Recently, I enrolled my son in an afternoon swim class which is not only closer to my house, but happens to costs less than half the price of where I used to take him. The day of our swim trial, I go on my bike to pick up my son early from school so we have plenty of time to get used to the new place. I put my son in his chair on my bike and try my best to spark his enthusiasm about how lucky we are to go swimming.
We arrive to the new place, and my son looks at me and says:
‘Dove siamo?’ And this means ‘where are we?’
And I say ‘at the swimming pool‘
He says ‘questo non è la piscina.’ which means ‘this is not the swimming pool’
Me: ‘This is the new pool !!’
Him: ‘Voglio andare al regular piscina.’ – ‘I want to go to the regular swimming pool’
Me: ‘This one is wayyy better than the regular one!!’
Him: ‘è bruttissimo qui.’ – ‘it’s ugly here’
I take my son out of his little chair that sits on the back of my bike and place him on the cement sidewalk behind me and say
‘Just wait you will have sooo much fun!’
We walk into the dark dreary reception area as I brightly explain to the receptionist that my son is here to try the swim course. She points us to where the changing rooms are and we set off down the aluminum staircase that heads further down below the earths surface. Once downstairs we set about looking for the children’s changing room. After opening every door I finally ask someone. Turns out there is no changing room for children so we change him into his swim trunks in the women’s changing room, and head towards the pool.
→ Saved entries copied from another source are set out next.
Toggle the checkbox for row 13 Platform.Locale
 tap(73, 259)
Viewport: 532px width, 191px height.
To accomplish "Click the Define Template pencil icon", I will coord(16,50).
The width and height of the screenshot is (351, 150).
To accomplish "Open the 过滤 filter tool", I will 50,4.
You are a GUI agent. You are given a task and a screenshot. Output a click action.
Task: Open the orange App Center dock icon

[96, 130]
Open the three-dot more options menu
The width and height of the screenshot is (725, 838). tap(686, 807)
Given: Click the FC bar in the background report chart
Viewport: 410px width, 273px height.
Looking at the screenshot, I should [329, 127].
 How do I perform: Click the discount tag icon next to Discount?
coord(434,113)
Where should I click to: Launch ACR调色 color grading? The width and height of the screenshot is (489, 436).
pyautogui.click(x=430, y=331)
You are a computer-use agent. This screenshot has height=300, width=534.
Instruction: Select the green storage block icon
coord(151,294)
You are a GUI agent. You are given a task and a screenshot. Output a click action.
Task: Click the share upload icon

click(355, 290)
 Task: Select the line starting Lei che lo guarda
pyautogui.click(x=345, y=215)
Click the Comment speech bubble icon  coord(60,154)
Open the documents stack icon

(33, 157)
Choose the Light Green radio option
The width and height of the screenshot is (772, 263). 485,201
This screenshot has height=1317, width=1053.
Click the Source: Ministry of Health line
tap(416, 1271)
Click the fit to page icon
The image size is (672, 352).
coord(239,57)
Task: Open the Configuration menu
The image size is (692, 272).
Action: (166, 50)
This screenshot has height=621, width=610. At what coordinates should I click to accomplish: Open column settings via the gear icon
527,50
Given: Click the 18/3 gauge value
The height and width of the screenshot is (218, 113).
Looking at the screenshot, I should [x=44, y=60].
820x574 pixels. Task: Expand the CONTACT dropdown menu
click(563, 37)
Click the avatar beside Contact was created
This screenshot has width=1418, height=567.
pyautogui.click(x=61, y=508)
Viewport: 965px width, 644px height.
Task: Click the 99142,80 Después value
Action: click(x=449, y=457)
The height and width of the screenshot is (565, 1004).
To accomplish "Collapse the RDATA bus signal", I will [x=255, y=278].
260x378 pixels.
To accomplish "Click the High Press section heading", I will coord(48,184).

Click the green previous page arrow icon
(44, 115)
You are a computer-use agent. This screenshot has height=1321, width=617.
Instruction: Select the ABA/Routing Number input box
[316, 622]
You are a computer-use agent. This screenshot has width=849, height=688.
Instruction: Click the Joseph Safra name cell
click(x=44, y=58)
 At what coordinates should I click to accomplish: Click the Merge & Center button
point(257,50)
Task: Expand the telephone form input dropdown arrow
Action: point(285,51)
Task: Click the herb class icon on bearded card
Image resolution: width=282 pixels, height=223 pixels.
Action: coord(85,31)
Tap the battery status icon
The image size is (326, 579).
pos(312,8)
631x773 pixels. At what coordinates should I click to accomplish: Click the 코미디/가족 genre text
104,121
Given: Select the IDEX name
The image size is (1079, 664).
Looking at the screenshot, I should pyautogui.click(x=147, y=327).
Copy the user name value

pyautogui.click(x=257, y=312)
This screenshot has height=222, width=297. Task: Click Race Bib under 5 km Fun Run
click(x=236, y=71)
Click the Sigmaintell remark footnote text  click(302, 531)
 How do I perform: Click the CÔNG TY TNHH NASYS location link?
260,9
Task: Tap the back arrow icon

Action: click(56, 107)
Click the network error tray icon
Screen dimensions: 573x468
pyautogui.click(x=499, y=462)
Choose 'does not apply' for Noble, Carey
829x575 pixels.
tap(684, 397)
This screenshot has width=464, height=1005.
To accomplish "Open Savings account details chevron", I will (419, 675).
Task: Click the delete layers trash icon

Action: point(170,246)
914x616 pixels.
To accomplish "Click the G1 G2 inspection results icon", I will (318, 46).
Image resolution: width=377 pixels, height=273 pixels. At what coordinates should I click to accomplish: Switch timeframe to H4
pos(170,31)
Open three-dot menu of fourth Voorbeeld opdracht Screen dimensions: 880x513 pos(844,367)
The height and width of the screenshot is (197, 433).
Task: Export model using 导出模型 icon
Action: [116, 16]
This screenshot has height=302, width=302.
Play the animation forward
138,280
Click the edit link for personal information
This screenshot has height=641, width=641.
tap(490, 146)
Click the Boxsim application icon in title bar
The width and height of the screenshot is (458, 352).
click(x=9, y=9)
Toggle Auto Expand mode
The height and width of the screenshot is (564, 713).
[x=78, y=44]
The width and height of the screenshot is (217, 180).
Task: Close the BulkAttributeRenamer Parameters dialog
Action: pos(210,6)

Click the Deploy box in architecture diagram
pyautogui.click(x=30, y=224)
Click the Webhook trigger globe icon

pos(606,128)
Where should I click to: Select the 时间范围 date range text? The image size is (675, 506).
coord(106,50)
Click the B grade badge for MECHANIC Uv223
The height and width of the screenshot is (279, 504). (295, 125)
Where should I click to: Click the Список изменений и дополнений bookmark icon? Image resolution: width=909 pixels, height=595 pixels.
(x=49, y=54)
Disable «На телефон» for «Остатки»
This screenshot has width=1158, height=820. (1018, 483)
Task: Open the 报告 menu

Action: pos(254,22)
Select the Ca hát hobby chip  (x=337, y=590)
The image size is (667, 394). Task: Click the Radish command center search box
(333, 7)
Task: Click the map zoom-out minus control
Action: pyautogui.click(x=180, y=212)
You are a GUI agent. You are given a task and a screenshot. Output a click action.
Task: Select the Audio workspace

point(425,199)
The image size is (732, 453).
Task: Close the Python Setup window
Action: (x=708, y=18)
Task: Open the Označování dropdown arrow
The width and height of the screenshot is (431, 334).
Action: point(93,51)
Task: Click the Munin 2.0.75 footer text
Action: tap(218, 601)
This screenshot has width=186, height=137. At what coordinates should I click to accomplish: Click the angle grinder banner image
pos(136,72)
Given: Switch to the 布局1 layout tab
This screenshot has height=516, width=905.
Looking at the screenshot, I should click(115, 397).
My son: ‘e propio brutto qui, lo sai mommy.’ – which means ‘it’s really ugly here you know?!’
Me: ‘that’s enough.’
We find the pool in the middle of the gym surrounded by glass that at one time was probably transparent, but now has a sort of permanent film that covers it making it impossible to properly see in or out. We open the door and go inside. There aren’t any other children nor any sign of the swim teacher. I look into the murky water of the pool and start to wonder if my son doesn’t have a point. That’s when the swim teacher appears from no where. He is about 2 meters in height (6ft 6) with a full head of shoulder length grey and white hair that is shooting out in every direction. He is wearing a beaten up robe and a pair of blue rubber slippers.
We exchange a few nicety’s as he tells me that Nicky is the only student so far, and without waiting for a response he takes off his robe, puts his hands on his hips and smiles down at us.
I look up at him and all I can think of is Sasquatch in a micro – speedo.
My son starts to cry. I try to calm him and he hides behind my legs holding on to one for dear life.
‘Scusami non ha mai fatto cosi’ I say to the hairiest man in the world. (which means, forgive me, he has never done this before’
‘non c’e problema, aspettiamo che si ambienta’ (which means no problem we’ll just wait until he gets used to me) and with that my son starts howling a howl so loud that even through the glass structure that separates the pool from the gym I am sure that every person inside can hear him.
I say my apologies to the swim teacher as I try to tear my howling 4-year-old off my leg. Once we are back in the changing room I see that the women’s aerobic class has just finished and the entire changing room is filled with naked women. I think my son is too busy crying to notice when all of sudden he says
‘mommy, guarda…tutti nudi!!’ and it is in this moment that I think my son has a point.. qui è bruttissimo.